WRITTEN REQUEST
Copy out the rows verbatim, beginning with the first row and stopping after the line that contains "Image resolution: width=1770".

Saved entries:
*****
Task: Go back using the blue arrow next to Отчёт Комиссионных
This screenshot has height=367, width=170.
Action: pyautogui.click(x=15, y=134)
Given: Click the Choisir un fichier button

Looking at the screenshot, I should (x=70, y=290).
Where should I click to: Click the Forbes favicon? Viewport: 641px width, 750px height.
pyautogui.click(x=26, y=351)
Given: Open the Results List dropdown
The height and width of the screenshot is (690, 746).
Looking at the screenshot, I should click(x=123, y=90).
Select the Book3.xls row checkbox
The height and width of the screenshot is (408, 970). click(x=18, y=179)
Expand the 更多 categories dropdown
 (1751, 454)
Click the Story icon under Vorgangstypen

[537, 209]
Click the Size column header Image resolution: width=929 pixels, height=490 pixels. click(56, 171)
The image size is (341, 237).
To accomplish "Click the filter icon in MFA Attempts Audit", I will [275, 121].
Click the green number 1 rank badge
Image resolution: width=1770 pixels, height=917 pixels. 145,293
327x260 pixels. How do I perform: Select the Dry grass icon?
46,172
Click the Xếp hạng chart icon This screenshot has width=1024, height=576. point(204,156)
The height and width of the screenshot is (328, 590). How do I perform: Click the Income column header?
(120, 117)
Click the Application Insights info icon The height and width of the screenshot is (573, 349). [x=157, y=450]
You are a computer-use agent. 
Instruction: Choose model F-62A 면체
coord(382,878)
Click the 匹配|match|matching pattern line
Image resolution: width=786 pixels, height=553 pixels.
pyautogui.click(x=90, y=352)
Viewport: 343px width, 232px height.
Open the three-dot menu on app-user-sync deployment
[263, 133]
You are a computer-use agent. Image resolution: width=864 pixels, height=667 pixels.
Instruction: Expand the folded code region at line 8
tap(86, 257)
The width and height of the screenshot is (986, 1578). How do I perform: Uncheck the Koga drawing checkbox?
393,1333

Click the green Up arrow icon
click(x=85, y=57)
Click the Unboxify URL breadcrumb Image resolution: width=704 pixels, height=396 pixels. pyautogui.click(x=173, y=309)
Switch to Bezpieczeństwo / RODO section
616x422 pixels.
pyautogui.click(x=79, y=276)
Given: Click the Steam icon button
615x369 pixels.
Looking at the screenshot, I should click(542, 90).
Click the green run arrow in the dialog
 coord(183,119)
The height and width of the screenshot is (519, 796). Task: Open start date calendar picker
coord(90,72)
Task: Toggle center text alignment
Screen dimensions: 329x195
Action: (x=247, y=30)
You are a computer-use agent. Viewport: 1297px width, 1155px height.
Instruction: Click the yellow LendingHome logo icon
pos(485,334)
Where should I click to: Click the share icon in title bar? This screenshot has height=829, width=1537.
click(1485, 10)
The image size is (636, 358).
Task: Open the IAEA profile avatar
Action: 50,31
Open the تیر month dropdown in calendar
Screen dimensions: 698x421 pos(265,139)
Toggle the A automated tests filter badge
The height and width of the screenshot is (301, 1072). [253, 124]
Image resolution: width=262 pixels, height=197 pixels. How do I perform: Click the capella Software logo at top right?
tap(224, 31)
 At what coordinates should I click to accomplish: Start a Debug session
*****
WRITTEN RESPONSE
Task: Go back using the blue arrow next to Отчёт Комиссионных
This screenshot has height=367, width=170.
Action: pyautogui.click(x=15, y=134)
Given: Click the Choisir un fichier button

Looking at the screenshot, I should (x=70, y=290).
Where should I click to: Click the Forbes favicon? Viewport: 641px width, 750px height.
pyautogui.click(x=26, y=351)
Given: Open the Results List dropdown
The height and width of the screenshot is (690, 746).
Looking at the screenshot, I should click(x=123, y=90).
Select the Book3.xls row checkbox
The height and width of the screenshot is (408, 970). click(x=18, y=179)
Expand the 更多 categories dropdown
 (1751, 454)
Click the Story icon under Vorgangstypen

[537, 209]
Click the Size column header Image resolution: width=929 pixels, height=490 pixels. click(56, 171)
The image size is (341, 237).
To accomplish "Click the filter icon in MFA Attempts Audit", I will [275, 121].
Click the green number 1 rank badge
Image resolution: width=1770 pixels, height=917 pixels. 145,293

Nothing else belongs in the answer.